This game is a member of the Fives family of domino games in which scoring or playing a double entitles the player to an extra turn. Seven-Toed Pete has also been used as an alternative name for Seven-Card Stud Poker, but there is no relationship between the games beyond the fact that in both cases the players' hands consist of seven cards or tiles.
In the "East Coast" version of Seeven-Toed Pete described on this page only one double is used as a spinner, so the layout develops as a four-armed cross. On the West Coast of the USA, Seven-Toed Pete is generally played with all doubles as spinners, and is sometimes called Race Horse or Horse Race. This is described on a separate page.
The game uses a double six domino set and four players. Chips are a good way to keep score.
The size of the hand is seven tiles each. There is no boneyard.
The first player in the first hand is determined by lot. In the following hands, the lead rotates. The lead player must place a double or a scoring tile ([0-5], [1-4], [2-3], [4-6], [5-5]); if the player does not have such a tile in his hand, the lead passes to the next player.
The players must match the ends of the tiles on the table. Doubles are turned crosswise. The first double, and only the first double, played is used as a spinner. The usual rules for placing tiles on a spinner apply. That is, the first and second tiles played against the spinner must be placed against a side, then the third and fourth tiles must be placed against the ends.
A scoring play is one that makes the ends of the layout add up to a multiple of five. Both ends of a double at the end of an arm of the layout count towards this total. Doubles (including the spinner) cease to count as part of the total when both sides have been played on.
If a player cannot play a tile at all, he must pass his turn.
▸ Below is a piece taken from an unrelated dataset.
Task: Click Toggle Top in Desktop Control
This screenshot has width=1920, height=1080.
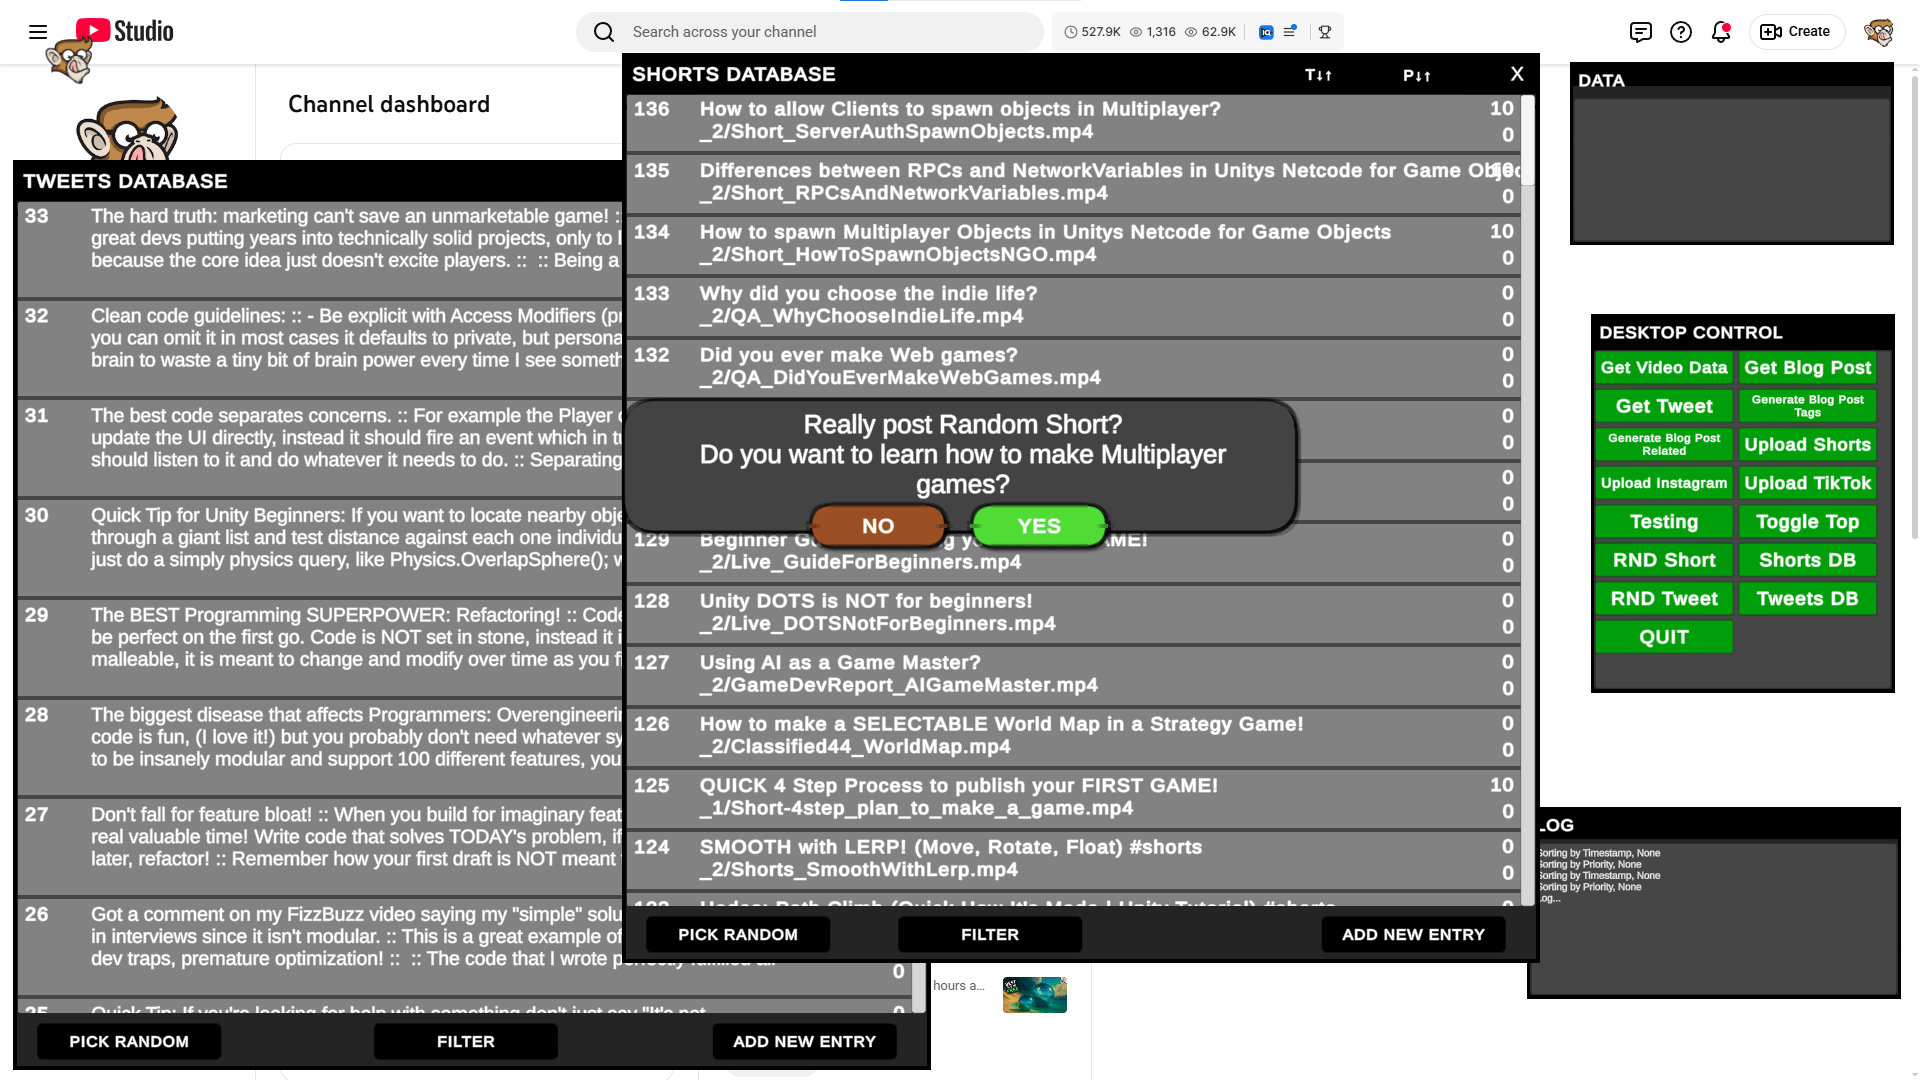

Whenever a player plays a double or makes a scoring play, he takes another turn. If this new turn is another scoring play, the player takes further turns until a non-scoring play is made. If a player plays their last tile and it scores or is a double, that player is said to be "washed up", and play continues among the other players.
Play ends when the game is blocked (no one can play), or when a player dominoes by playing their last tile which is not a double and does not score.
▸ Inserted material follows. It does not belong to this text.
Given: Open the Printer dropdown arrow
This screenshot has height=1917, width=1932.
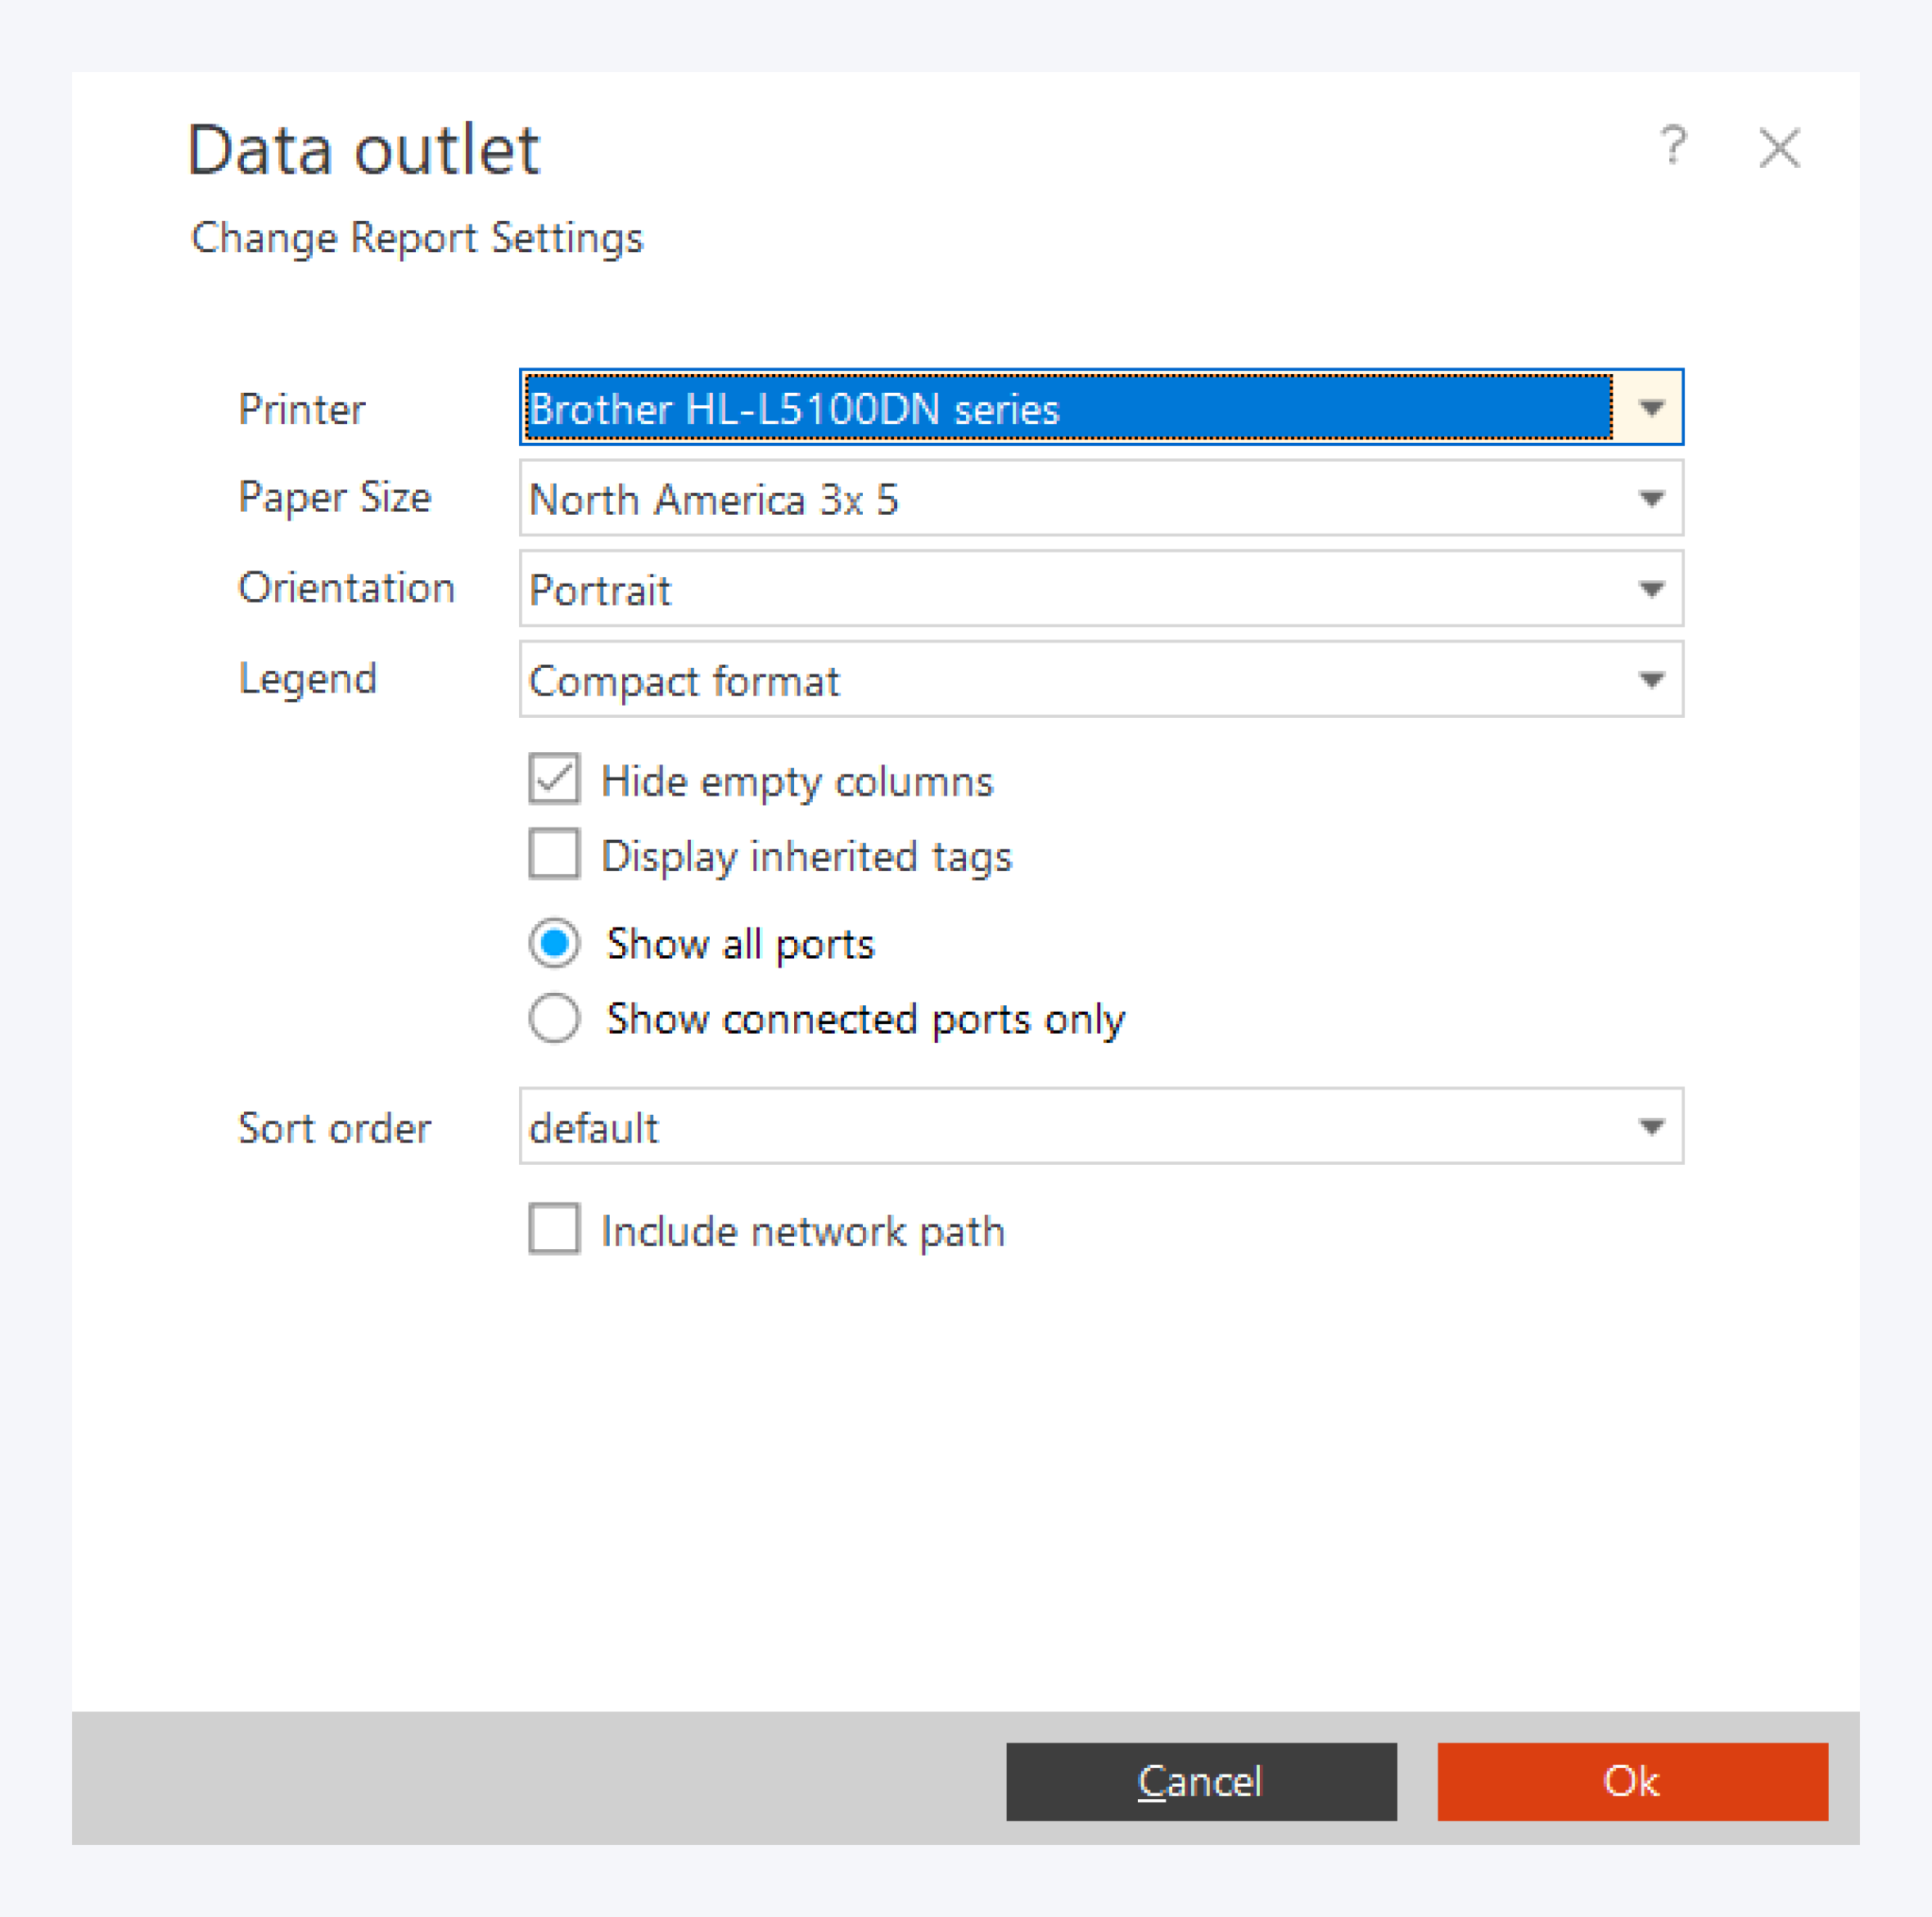Looking at the screenshot, I should (x=1651, y=408).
As in All Fives, players score the total of the ends of the layout if this is a multiple of five, and the winner (the player who dominoes or the player with the lowest total pips on his remaining tiles when the game blocks) scores the totals pips remaining in the opponents' hands. Usually these scores are divided by five (rounding the end score to the nearest five before dividing) so that for example a player would score 3 for making the ends of the layout total 15, and 7 for winning if the opponents had a total of 33 pips in their hands.
Jowe Celko describes a variation in which there is no score for making the ends of the layout total a multiple of five (the player simply takes another turn), and the winner (the player who dominoes without being washed up, or the player with fewest points if the game is blocked) simply scores one chip. Apparently, players who were washed up also take a chip each. If no one dominoes, the player who has the smallest number of pips on the tiles left in his hand when the game blocks is the winner and takes a chip. If two or more players have the same low score, then they each get a chip. The first player to reach a certain number of chips is the winner.
It is possible for four players to play as partners.
It is also possible to play a two- or three-player game. In this case each player takes seven tiles and the remainder form the boneyard. A player who is unable to play while there are tiles in the boneyard must draw until able to play. This also applies to the first player, who must draw if he holds no scoring tile or double. A player who plays his last tile which scores or is a double must draw from the boneyard until he obtains a tile to play as his extra turn. When the boneyard is empty, players who are unable to play pass as in the four-player game.
This is a very fast paced game and one player can domino is his turn if he has the right. If you are used to another game in the Fives family, you will have to unlearn the desire to make high multiples of five in favor of making extra plays that will get you to domino as soon as possible.